You are calling the formal arguments bp(NB,C,OL,A) with simple integers bound to NB and C, with a list of integers bound to OL, and with A as an unbound "output" Answer. Note that nothing is ever done with the value NB, as it is not passed to addIn/4 and is passed unchanged to the recursive call to bp/4.
Based on the variable names used by addIn/4 and supporting predicate insert/4, my guess is that NB was intended to mean "number of bins". For one thing you set NB = 3 in your test/0 clause, and later you "hardcode" three empty lists in the third argument in calling addIn/4. Whatever Answer you get from bp/4 comes from what addIn/4 is able to do with its first two arguments passed in, C and OL, from bp/4. As we noted, C is an integer and OL a list of integers (at least in the way test/0 calls bp/4).
So let's try to state just what addIn/4 is supposed to do with those arguments. Superficially addIn/4 seems to be structured for self-recursion in a sensible way. Its first clause is a simple termination condition that when the second argument becomes an empty list, unify the third and fourth arguments and that gives "answer" A to its caller.
The second clause for addIn/4 seems to coordinate with that approach. As written it takes the "head" Element off the list in the second argument and tries to find a "bin" in the third argument that Element can be inserted into while keeping the sum of that bin under the "cap" given by C. If everything goes well, eventually all the numbers from OL get assigned to a bin, all the bins have totals under the cap C, and the answer A gets passed back to the caller. The way addIn/4 is written leaves a lot of room for improvement just in basic clarity, but it may be doing what you need it to do.
Which brings us back to the question of how you should collect the answers produced by addIn/4. Perhaps you are happy to print them out one at a time.

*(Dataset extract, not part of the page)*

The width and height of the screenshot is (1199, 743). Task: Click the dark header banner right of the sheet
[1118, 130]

Perhaps you meant to collect all the solutions produced by addIn/4 into a single list. To finish up the exercise I'll need you to clarify what you really want to do with the Answers from addIn/4.
Let's say you want to print them all out and then stop, with a special case being to print nothing if the arguments being passed in don't allow a solution. Then you'd probably want something of this nature:
newtest :-
addIn(12,[7, 3, 5, 4, 6, 4, 5, 2], Answer),
format("Answer = ~w\n",[Answer]),
fail.
newtest.
This is a standard way of getting predicate addIn/4 to try all possible solutions, and then stop with the "fall-through" success of the second clause of newtest/0.

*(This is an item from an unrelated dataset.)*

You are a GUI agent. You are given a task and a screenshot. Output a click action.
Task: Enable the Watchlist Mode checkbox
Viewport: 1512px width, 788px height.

(Added) Suggestions about coding addIn/4:
It will make the code more readable and maintainable if the variable names are clear. I'd suggest using Cap instead of C as the first argument to addIn/4 and BinSum when you take the sum of items assigned to a "bin". Likewise Bin would be better where you used Members. In the third argument to addIn/4 (in the head of the second clause) you don't need an explicit list structure [F|R] since you never refer to either part F or R by itself. So there I'd use Bins.

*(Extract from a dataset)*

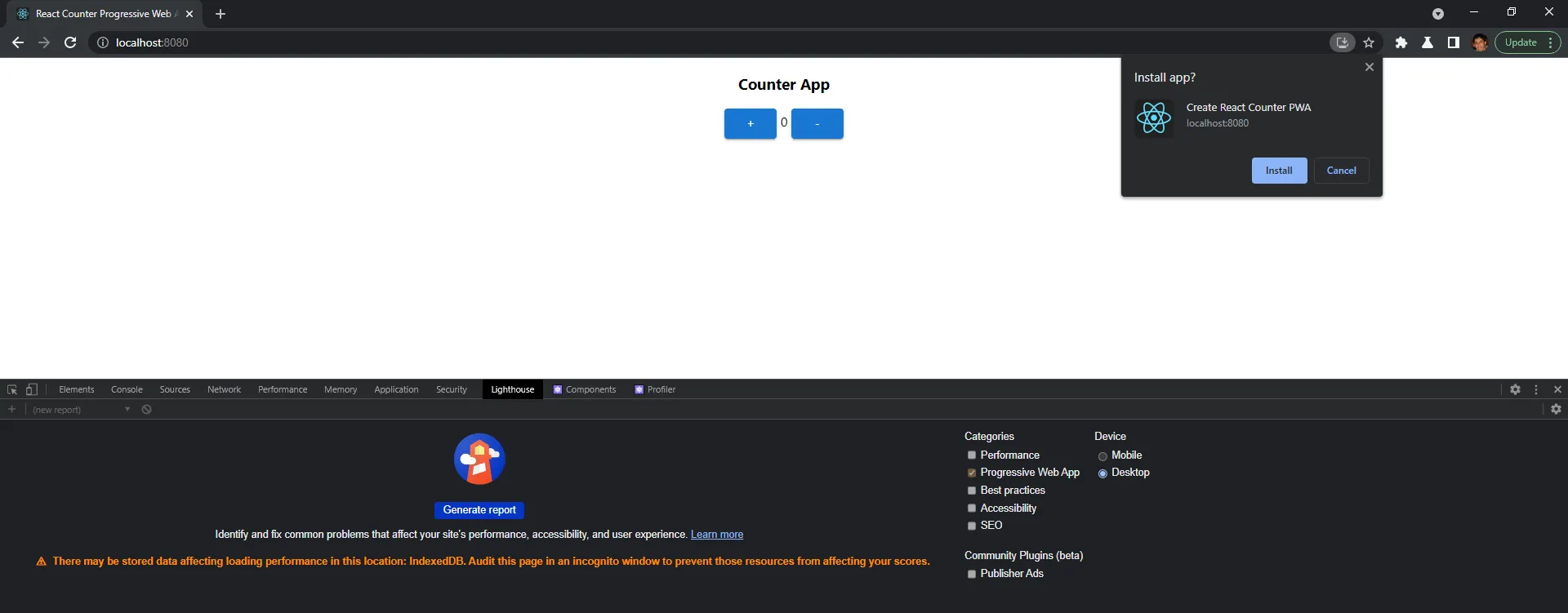The image size is (1568, 613).
Task: Open Lighthouse settings gear icon
Action: 1556,409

Some of your predicate calls don't accomplish much that you cannot do more easily. For example, your second call to sumlist/2 involves a list with one item. Thus the sum is just the same as that item, i.e. ElementLength is the same as Element. Here you could just replace both calls to sumlist/2 with one such call:
sumlist([Element|Bin],BinSum)
and then do your test comparing BinSum with Cap. Similarly your call to append/3 just adjoins the single item Element to the front of the list (I'm calling) Bin, so you could just replace what you have called New with [Element|Bin].
You have used an extra pair of parentheses around the last four subgoals (in the second clause for addIn/4). Since AND is implied for all the subgoals of this clause, using the extra pair of parentheses is unnecessary.
The code for insert/4 isn't shown now, but it could be a source of some unintended "backtracking" in special cases. The better approach would be to have the first call (currently to member/2) be your only point of indeterminacy, i.e. when you choose one of the bins, do it by replacing it with a free variable that gets unified with [Element|Bin] at the next to last step.